Gösterilen metin:

• DOLAR 34.692
  • EURO 36.633
  • ALTIN 2959.5
  • ...
Tarihte bugün (26.03.2016)
Google News'te Doğruhaber'e abone olun. 

26 MART
TARİHTE BUGÜN

922: Hallac-ı Mansur vefat etti. "Enel Hakk" dediği için üzerinde derin ve hala devam eden tartışmalara taraf olmak müslümanlara bir şey kazandırmayacaktır. Çünkü Hallacı- Mansur olarak bilinen, asıl adı Hüseyin bin Mansur olan bu zat, kimilerine göre bolca kerameti olan ve Allah aşkıyla kendinden geçen biridir. Ve bir cezbe halinde "Enel Hakk" demiştir. Kimileri ise bu sözün sadece zahirini alarak onu tekfir etmiştir. Hallac-ı Mansur, bu sözü söyledikten sonra dönemin sultanı tarafından zindana atılmış, sözünden vazgeçmesi sitenmiş, kabul etmeyince önce kırbaçlanmış sonra da öldürülmüştür.

1822: Ahmet Cevdet Paşa doğdu.  Ahmet Cevdet Paşa, Osmanlı Devleti'nde on dokuzuncu asırda yetişen Türk devlet ve bilim adamı, tarihçi, hukukçu ve şairdir. 1868-1878 yılları arasında Ahmet Cevdet Paşa başkanlığındaki bir komisyon, Mecelleyi kaleme alarak İslam Hukukunu sağlam bir dille kitaplaştırmıştır.  Beş defa Adliye, üç defa Eğitim, iki defa Vakıflar, bir defa İçişleri ve bir defa da Ticaret ve Ziraat bakanlığı yapan Ahmet Cevdet Paşa, devrinde hazırlanan kanunların ve kurulan kurumların büyük kısmının mimarı olup “Tarih-i Cevdet” adıyla bilinen ve Osmanlı tarihini anlatan on iki ciltlik ünlü eserin ve peygamberleri ve İslam tarihini sade bir dille anlattığı Kısas-ı Enbiya'nın yazarıdır.

Görev a: Tarihte bugün metnine göre Hallac-ı Mansur'un asıl adı nedir?

Mevcut veriler:
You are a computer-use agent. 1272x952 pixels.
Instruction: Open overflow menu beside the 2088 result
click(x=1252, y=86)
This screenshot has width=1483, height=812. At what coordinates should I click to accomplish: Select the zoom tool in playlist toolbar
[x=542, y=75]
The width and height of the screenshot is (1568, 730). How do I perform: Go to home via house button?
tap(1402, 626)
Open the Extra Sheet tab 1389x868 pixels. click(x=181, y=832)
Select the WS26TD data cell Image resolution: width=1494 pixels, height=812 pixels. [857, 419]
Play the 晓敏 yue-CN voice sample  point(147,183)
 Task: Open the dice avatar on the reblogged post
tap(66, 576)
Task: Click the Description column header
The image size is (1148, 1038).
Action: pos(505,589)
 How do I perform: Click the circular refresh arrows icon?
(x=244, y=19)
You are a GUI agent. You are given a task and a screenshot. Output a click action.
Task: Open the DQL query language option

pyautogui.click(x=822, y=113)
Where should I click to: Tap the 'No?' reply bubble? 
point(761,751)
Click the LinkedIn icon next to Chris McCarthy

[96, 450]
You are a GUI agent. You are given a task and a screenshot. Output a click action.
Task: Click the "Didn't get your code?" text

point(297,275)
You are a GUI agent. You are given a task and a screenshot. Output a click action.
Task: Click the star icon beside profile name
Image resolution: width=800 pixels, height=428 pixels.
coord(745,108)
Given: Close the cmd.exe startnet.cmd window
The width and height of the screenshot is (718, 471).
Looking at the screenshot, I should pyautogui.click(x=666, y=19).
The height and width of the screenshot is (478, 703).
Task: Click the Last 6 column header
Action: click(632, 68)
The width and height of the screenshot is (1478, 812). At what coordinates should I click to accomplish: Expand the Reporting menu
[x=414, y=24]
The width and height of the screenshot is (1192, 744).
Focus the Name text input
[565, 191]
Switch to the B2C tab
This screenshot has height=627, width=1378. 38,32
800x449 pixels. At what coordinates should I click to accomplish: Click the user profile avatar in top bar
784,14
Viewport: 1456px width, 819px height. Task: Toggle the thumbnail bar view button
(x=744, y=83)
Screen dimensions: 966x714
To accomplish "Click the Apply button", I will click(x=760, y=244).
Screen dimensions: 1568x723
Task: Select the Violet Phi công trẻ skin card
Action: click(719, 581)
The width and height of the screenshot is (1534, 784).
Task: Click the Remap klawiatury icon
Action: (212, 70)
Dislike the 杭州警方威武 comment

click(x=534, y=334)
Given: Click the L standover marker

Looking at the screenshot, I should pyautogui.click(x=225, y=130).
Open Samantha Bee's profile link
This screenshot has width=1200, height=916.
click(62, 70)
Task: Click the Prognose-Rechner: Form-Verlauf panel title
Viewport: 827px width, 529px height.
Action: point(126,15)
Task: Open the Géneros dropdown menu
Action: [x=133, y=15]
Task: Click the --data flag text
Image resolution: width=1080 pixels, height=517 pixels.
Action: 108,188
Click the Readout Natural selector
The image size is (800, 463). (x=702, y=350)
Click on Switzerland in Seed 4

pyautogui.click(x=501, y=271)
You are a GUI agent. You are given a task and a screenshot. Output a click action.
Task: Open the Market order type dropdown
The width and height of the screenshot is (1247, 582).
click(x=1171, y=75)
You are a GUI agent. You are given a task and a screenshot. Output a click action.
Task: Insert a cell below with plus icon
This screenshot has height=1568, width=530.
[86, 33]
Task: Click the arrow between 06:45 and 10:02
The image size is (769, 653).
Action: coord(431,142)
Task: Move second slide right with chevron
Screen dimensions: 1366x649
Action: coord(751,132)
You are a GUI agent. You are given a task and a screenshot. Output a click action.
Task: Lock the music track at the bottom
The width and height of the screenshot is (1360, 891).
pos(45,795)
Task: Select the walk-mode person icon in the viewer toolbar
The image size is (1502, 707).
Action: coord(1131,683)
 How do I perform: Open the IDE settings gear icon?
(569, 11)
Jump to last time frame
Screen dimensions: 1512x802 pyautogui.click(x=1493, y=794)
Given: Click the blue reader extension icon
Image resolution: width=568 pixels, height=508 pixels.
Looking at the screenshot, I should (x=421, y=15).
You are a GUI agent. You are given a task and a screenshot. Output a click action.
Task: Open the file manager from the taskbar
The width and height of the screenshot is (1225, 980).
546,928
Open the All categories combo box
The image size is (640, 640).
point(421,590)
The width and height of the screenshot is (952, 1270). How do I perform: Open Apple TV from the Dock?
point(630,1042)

Görev b: Listede "Click on Switzerland in Seed 4" geçen satırdan "Looking at the screenshot, I should (x=421, y=15)." geçen satıra kadar her şeyi, iki uçtaki satırlar dahil, aynen yazın.

Doğru yanıt a: Hüseyin bin Mansur.

Doğru yanıt b:
Click on Switzerland in Seed 4

pyautogui.click(x=501, y=271)
You are a GUI agent. You are given a task and a screenshot. Output a click action.
Task: Open the Market order type dropdown
The width and height of the screenshot is (1247, 582).
click(x=1171, y=75)
You are a GUI agent. You are given a task and a screenshot. Output a click action.
Task: Insert a cell below with plus icon
This screenshot has height=1568, width=530.
[86, 33]
Task: Click the arrow between 06:45 and 10:02
The image size is (769, 653).
Action: coord(431,142)
Task: Move second slide right with chevron
Screen dimensions: 1366x649
Action: coord(751,132)
You are a GUI agent. You are given a task and a screenshot. Output a click action.
Task: Lock the music track at the bottom
The width and height of the screenshot is (1360, 891).
pos(45,795)
Task: Select the walk-mode person icon in the viewer toolbar
The image size is (1502, 707).
Action: coord(1131,683)
 How do I perform: Open the IDE settings gear icon?
(569, 11)
Jump to last time frame
Screen dimensions: 1512x802 pyautogui.click(x=1493, y=794)
Given: Click the blue reader extension icon
Image resolution: width=568 pixels, height=508 pixels.
Looking at the screenshot, I should (x=421, y=15).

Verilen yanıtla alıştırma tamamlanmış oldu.